Херст всегда так говорил. Он понимал, как трудно ей было все время вести себя респектабельно. Она могла сказать Херсту все, что угодно. С ним она чувствовала себя в безопасности. Даже тогда, когда папа разъезжал по России.
– Ты мне всегда поддавался? Или я и в самом деле научилась тебя обыгрывать?
– Поддавался.
Ее охватило странное чувство. Получалось, что в одном человеке как бы сидит второй. Херст, дворецкий, – ее старый друг. А Эйдриан Хокхерст – шпион. Она могла бы доверить Херсту свою жизнь, а он, оказывается, никогда и не существовал.
– Помнишь, как ты поймал меня, когда я стащила у папы из кабинета бренди? Ты взял бутылку в свою гостиную и позволил мне допить ее содержимое. Я сидела на твоих коленях и говорила, что люблю тебя. А потом меня жутко мутило.
– Помню. – Он снова улыбнулся. – А ты знаешь, что ты – единственная женщина, признававшаяся мне в любви?
– А ты тогда сказал мне правду, что любил какую-то француженку? Или это была ложь?
Но стоит ли задавать вопросы тому, кто состоит из лжи?

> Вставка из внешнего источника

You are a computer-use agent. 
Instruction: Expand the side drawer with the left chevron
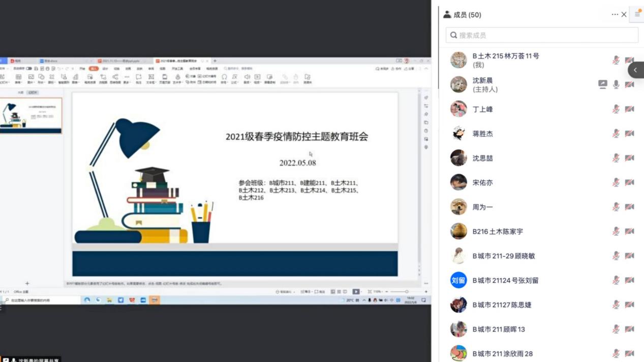tap(635, 70)

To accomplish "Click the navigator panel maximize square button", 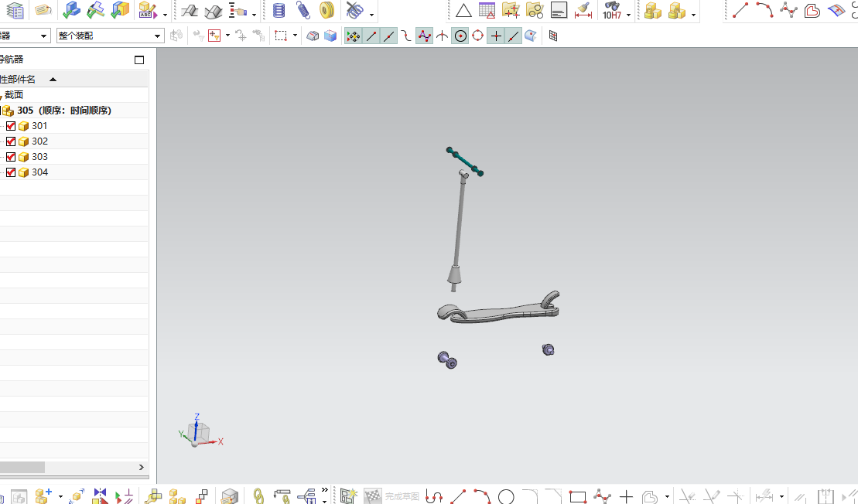I will pyautogui.click(x=139, y=60).
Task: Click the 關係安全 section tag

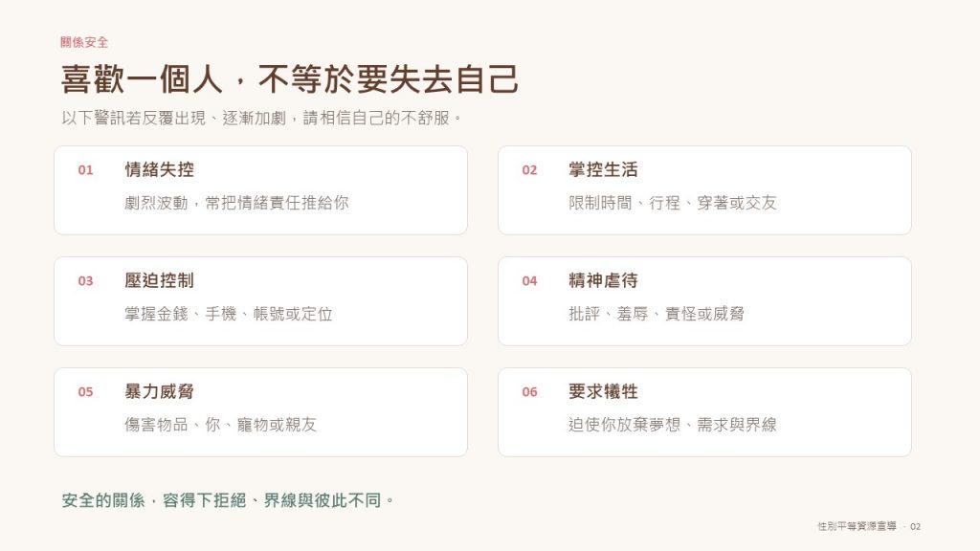Action: coord(84,42)
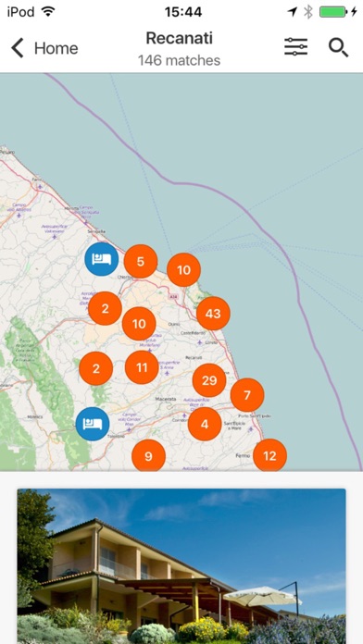The image size is (363, 644).
Task: Open the cluster marker labeled 12
Action: pyautogui.click(x=269, y=455)
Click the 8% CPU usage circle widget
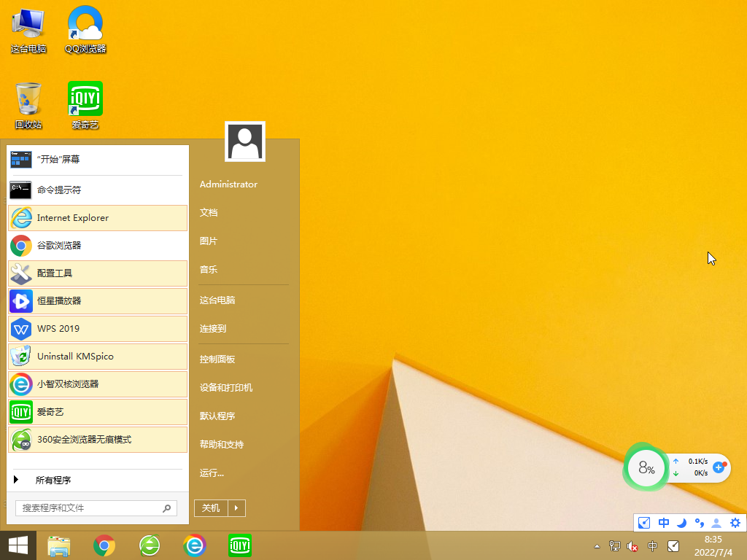747x560 pixels. click(x=645, y=467)
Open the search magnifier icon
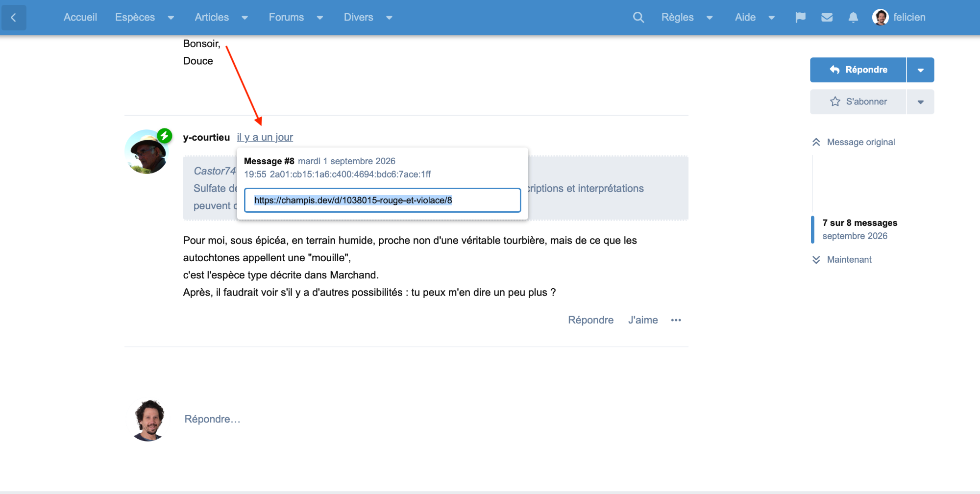This screenshot has height=494, width=980. pos(638,18)
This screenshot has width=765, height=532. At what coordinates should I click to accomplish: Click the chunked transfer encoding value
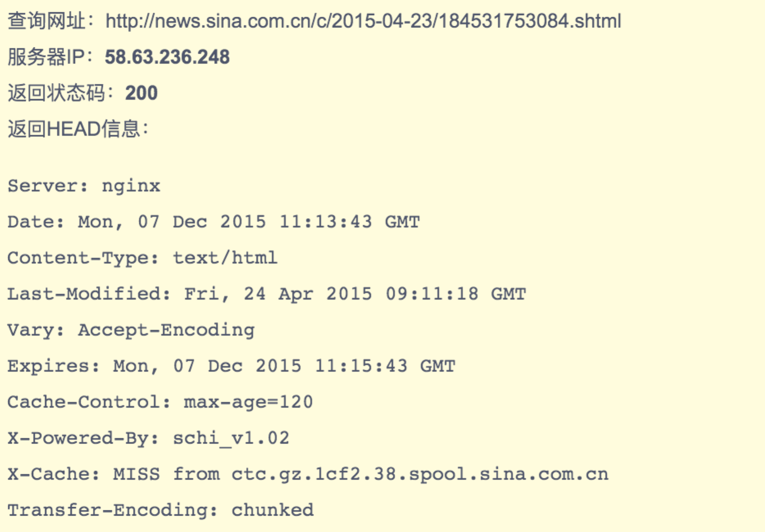coord(272,510)
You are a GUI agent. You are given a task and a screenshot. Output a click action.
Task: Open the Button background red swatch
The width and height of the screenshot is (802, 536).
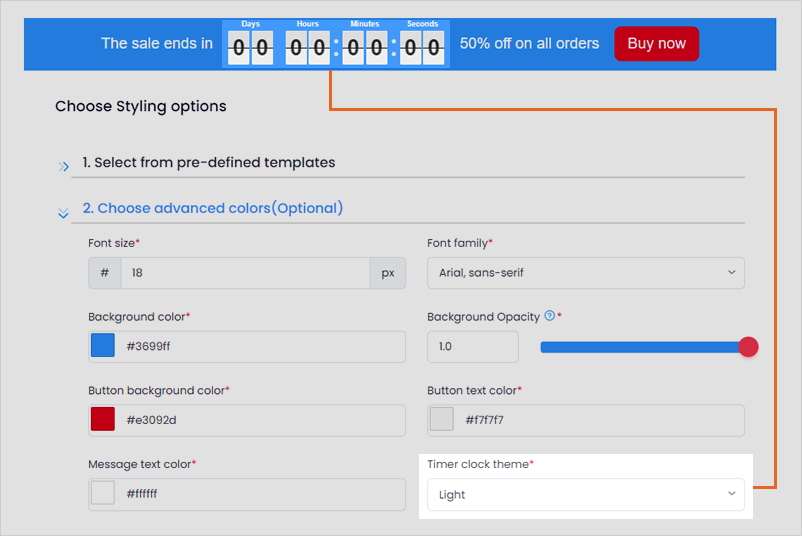point(103,419)
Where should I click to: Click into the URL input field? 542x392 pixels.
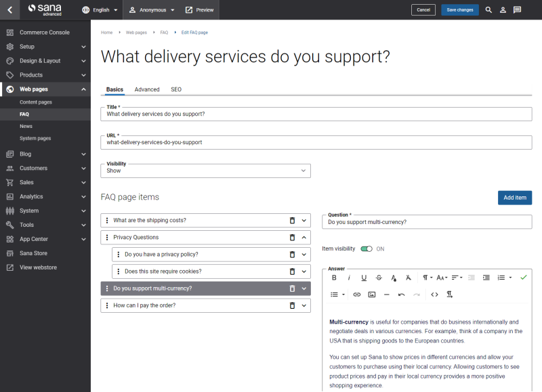click(316, 143)
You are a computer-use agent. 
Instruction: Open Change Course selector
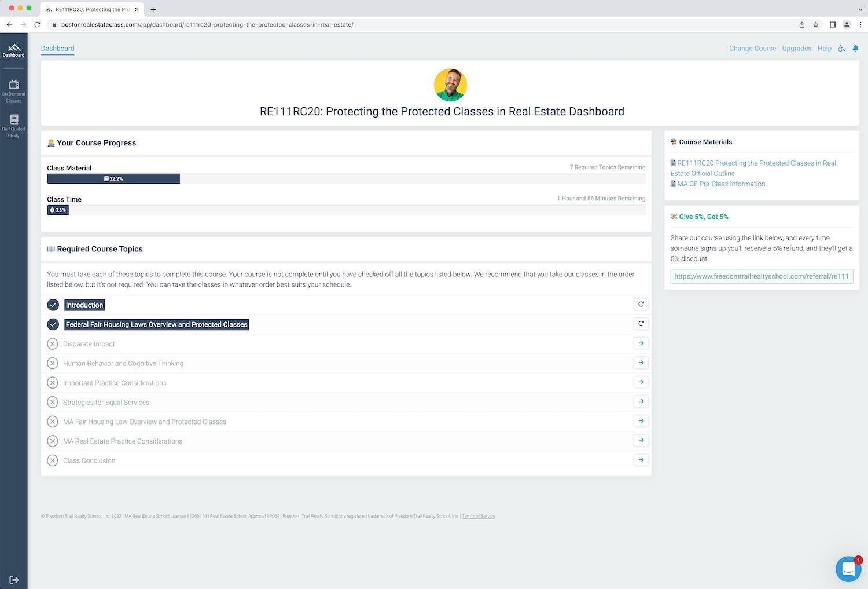coord(752,49)
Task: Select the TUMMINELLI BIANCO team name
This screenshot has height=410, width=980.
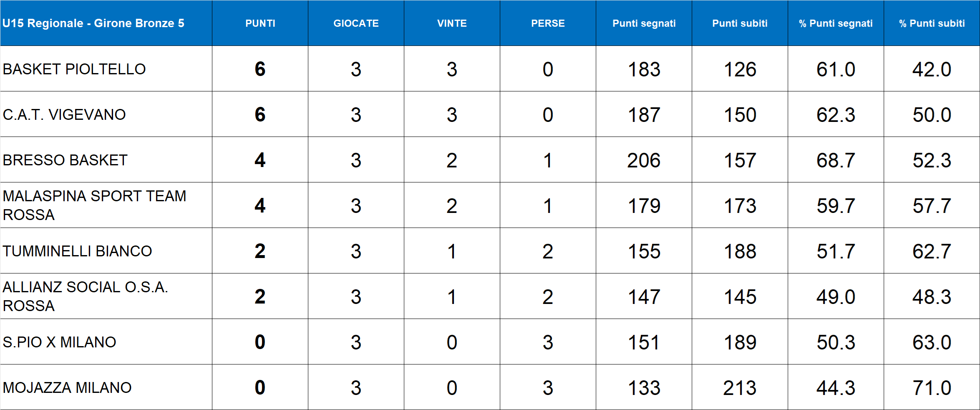Action: pos(77,251)
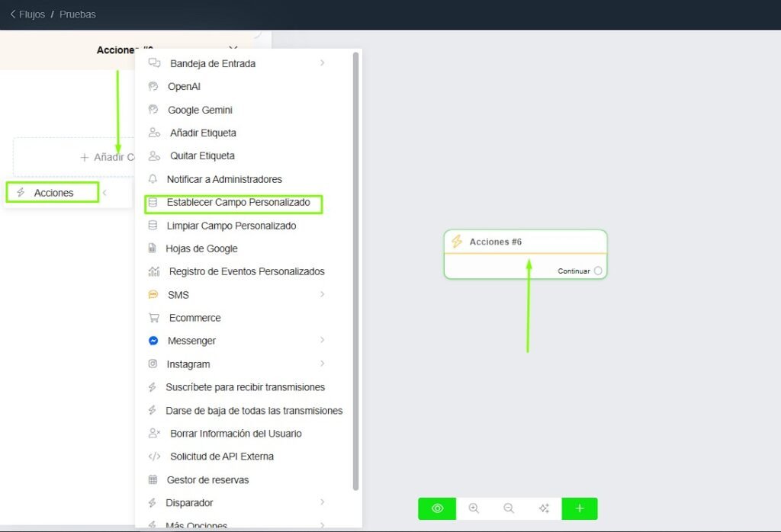Click the auto-arrange sparkle icon
The height and width of the screenshot is (532, 781).
544,508
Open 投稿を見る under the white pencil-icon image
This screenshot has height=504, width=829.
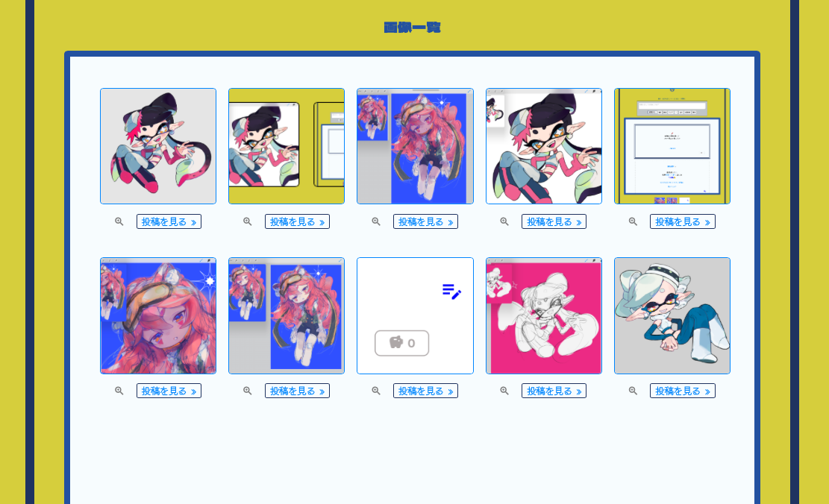(x=425, y=391)
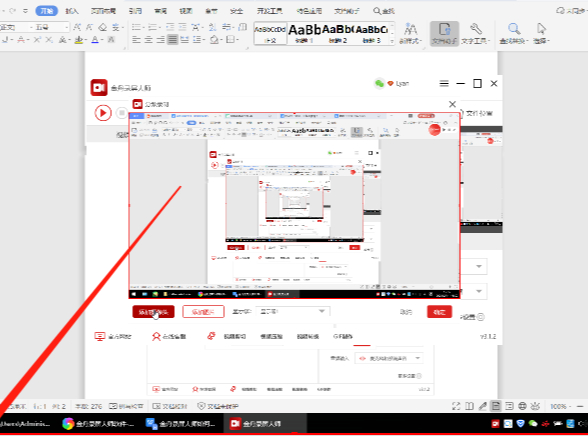Click the WeChat icon in recorder title
The image size is (588, 441).
click(x=379, y=83)
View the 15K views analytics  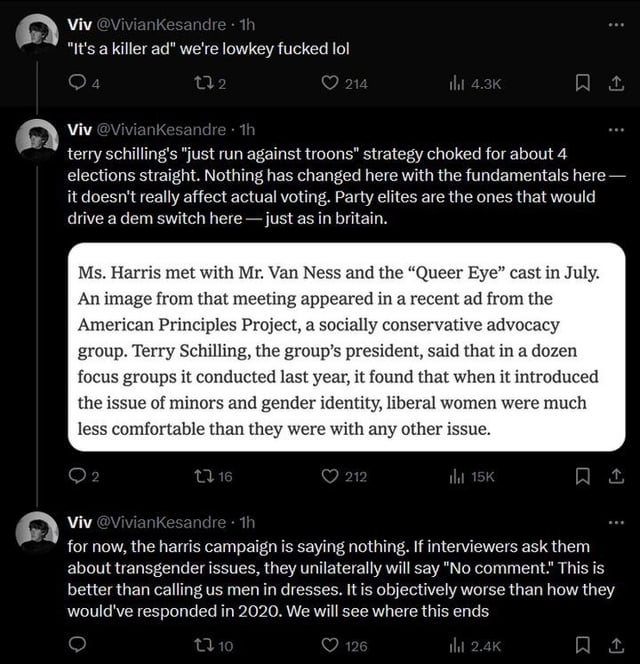click(471, 477)
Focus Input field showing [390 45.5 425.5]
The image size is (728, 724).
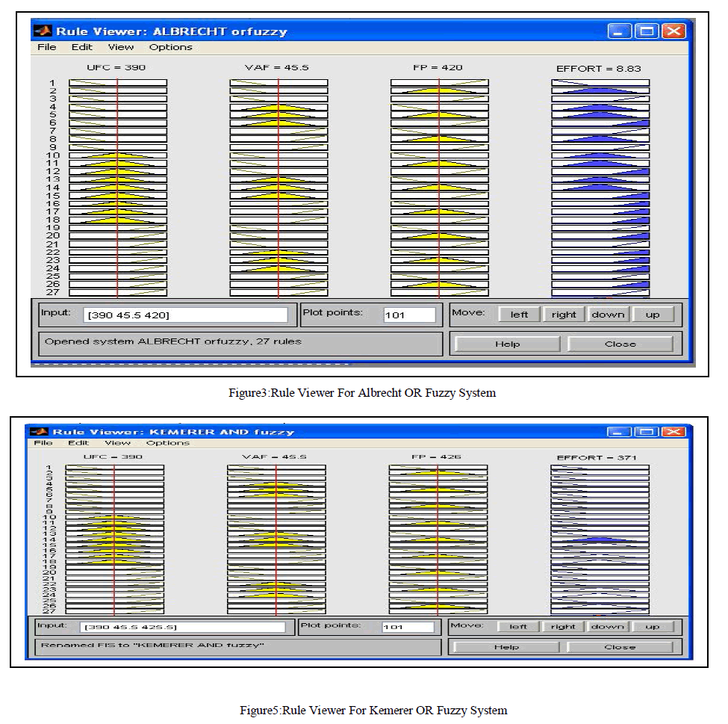(x=183, y=628)
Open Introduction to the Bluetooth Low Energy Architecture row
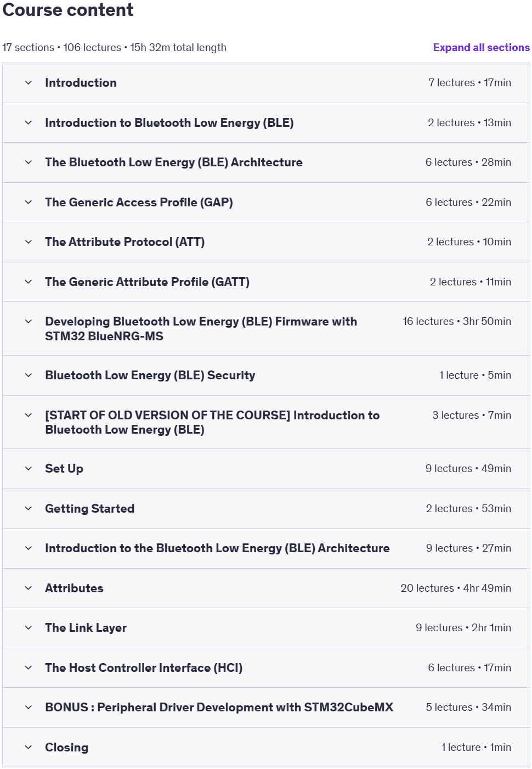532x769 pixels. (x=266, y=548)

– Это была правда, Джесс. Чистая правда от начала до конца. Всего три человека знали об этом, в том числе – ты.
Как ни странно, но она ему поверила. Даже теперь Херст мог лгать ей, и она верила бы ему. Никто лучше его не мог этого делать.
– Я до сих пор не могу пить бренди, хотя оно мне очень нравится. Могу оценить его, могу купить, но мой желудок его не принимает.
Он кивнул:
– Да, знаю.
– Похоже, нет ничего такого, чего бы ты обо мне не знал, правда? – У нее раскалывалась голова, оттого что ужасно хотелось плакать. – Папа никогда не говорил, что ты работаешь на британцев. Не знаю, почему сама об этом не догадалась.